A l’appui de sa réponse, l’assurance-accidents a transmis une appréciation d’une spécialiste en chirurgie générale et traumatologie de son centre de compétences. Elle a retenu que l’accident du 11.01.2016, consistant en une contusion du genou gauche sans lésion osseuse, avait tout au plus décompensé de manière transitoire une pathologie préexistante. En effet, l’IRM du 16.02.2016 ne révélait aucune lésion structurelle, mais la présence d’une chondropathie, soit des altérations du cartilage articulaire dues à des pressions excessives ou mal réparties sur celui-ci. Vu le caractère évolutif de cette pathologie, l’accident n’avait pas pu être à l’origine de celle-ci. En outre, la chondropathie ne pouvait pas non plus être mise en relation avec la méniscectomie partielle subie par l’assuré, dès lors qu’elle était visible avant et après cette intervention sans modification notable. Quant à la déchirure du bord libre du ménisque externe, elle n’était pas de nature traumatique. Il s’agissait d’un remaniement comme le montrait son aspect flou et irrégulier sur la documentation de l’intervention pratiquée. Enfin, le tractus ilio-tibial ne s’était pas rompu mais présentait un épaississement conjointement à une bursite ; en outre, après l’infiltration du tractus effectuée par le médecin, il n’y avait plus de symptomatologie douloureuse à ce niveau-là selon les constatations de ce médecin. En résumé, les douleurs persistantes actuelles étaient à mettre en relation de causalité exclusive avec une pathologie antérieure et manifestement dégénérative.
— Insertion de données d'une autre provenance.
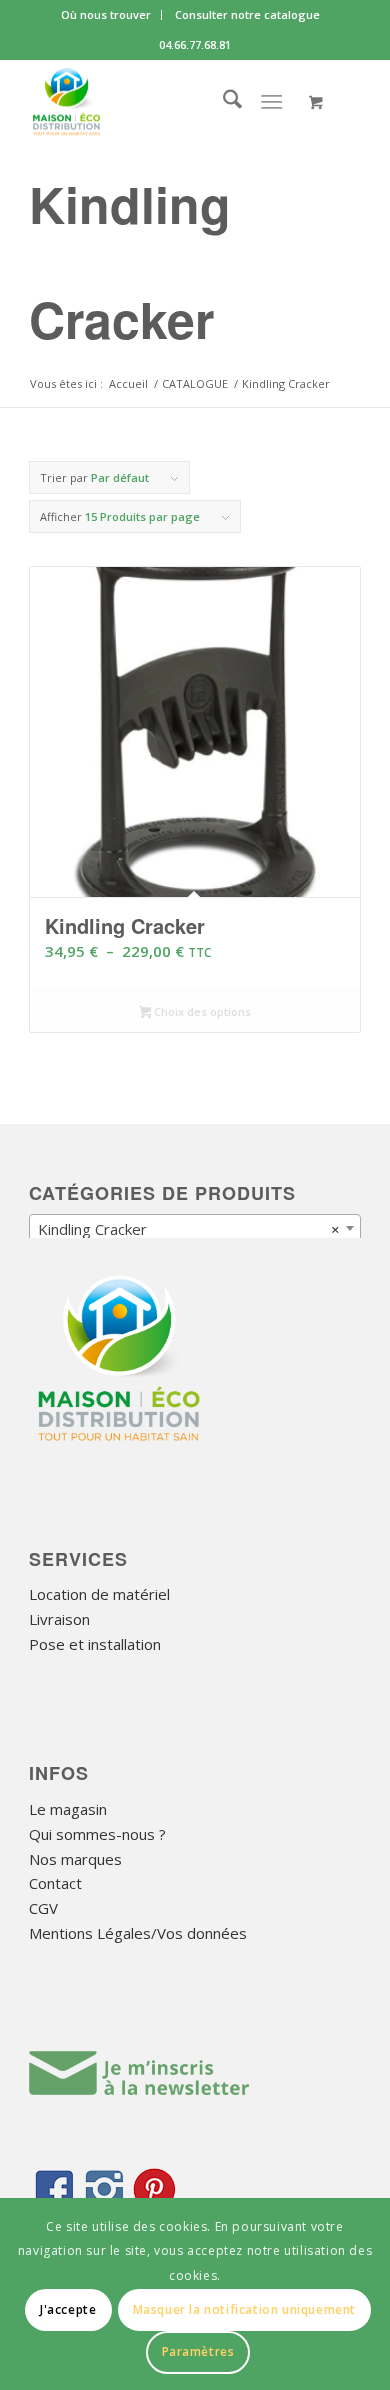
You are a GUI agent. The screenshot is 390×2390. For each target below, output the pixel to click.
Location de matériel (99, 1594)
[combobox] (195, 1228)
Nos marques (75, 1859)
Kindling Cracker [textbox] (189, 1229)
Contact (55, 1883)
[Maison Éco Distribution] (161, 101)
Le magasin (68, 1809)
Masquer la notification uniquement (244, 2309)
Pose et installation (95, 1644)
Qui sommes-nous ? (97, 1834)
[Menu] (271, 101)
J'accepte (68, 2309)
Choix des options (201, 1011)
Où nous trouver (106, 14)
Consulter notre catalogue (247, 14)
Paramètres (198, 2351)
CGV (43, 1908)
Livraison (59, 1619)
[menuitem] (106, 15)
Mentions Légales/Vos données (138, 1933)
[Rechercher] (222, 101)
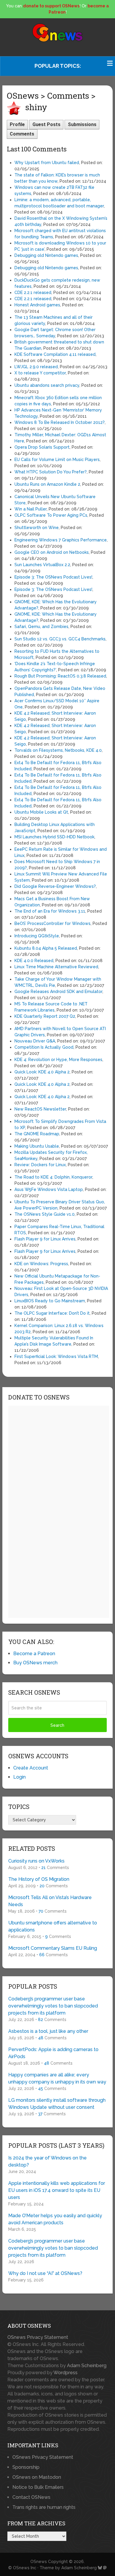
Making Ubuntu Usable (36, 1146)
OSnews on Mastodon (36, 2477)
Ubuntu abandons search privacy (46, 385)
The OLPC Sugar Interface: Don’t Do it (52, 1313)
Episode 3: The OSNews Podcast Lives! (53, 577)
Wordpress (65, 2372)
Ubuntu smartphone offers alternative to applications (52, 1926)
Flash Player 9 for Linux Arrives (44, 1239)
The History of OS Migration (38, 1879)
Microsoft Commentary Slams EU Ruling (52, 1948)
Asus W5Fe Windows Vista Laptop (48, 1189)
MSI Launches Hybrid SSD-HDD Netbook (54, 837)
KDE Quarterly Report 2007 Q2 (44, 1016)
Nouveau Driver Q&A (34, 1041)
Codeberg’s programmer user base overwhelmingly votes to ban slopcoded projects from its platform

Par jugement du 27.11.2017, rejet du recours par le tribunal cantonal.

 

TF

On ne saurait reprocher à la juridiction cantonale d’avoir préféré à l’avis non motivé du médecin de l’assuré les conclusions du médecin-conseil de l’assurance-accidents, qui a réfuté de manière étayée et convaincante la prise de position du médecin traitant et expliqué les motifs pour lesquels elle retenait que l’accident du 11.01.2016 avait tout au plus décompensé de manière transitoire une pathologie dégénérative préexistante.

On rappellera que pour faire douter de la fiabilité et de la pertinence d’une appréciation d’un médecin interne à l’assureur social, il ne suffit pas de lui opposer le seul désaccord d’un médecin traitant, dépourvu de toute explication circonstanciée et convaincante. Encore faut-il qu’on puisse également attribuer un caractère probant à l’appréciation du médecin traitant et que celle-ci laisse subsister des doutes suffisants sur la question médicale litigieuse (voir ATF 135 V 465), ce qui n’est pas le cas ici du rapport du médecin traitant faute de contenir une motivation suffisamment développée et concluante.

 

Le TF rejette le recours de l’assuré.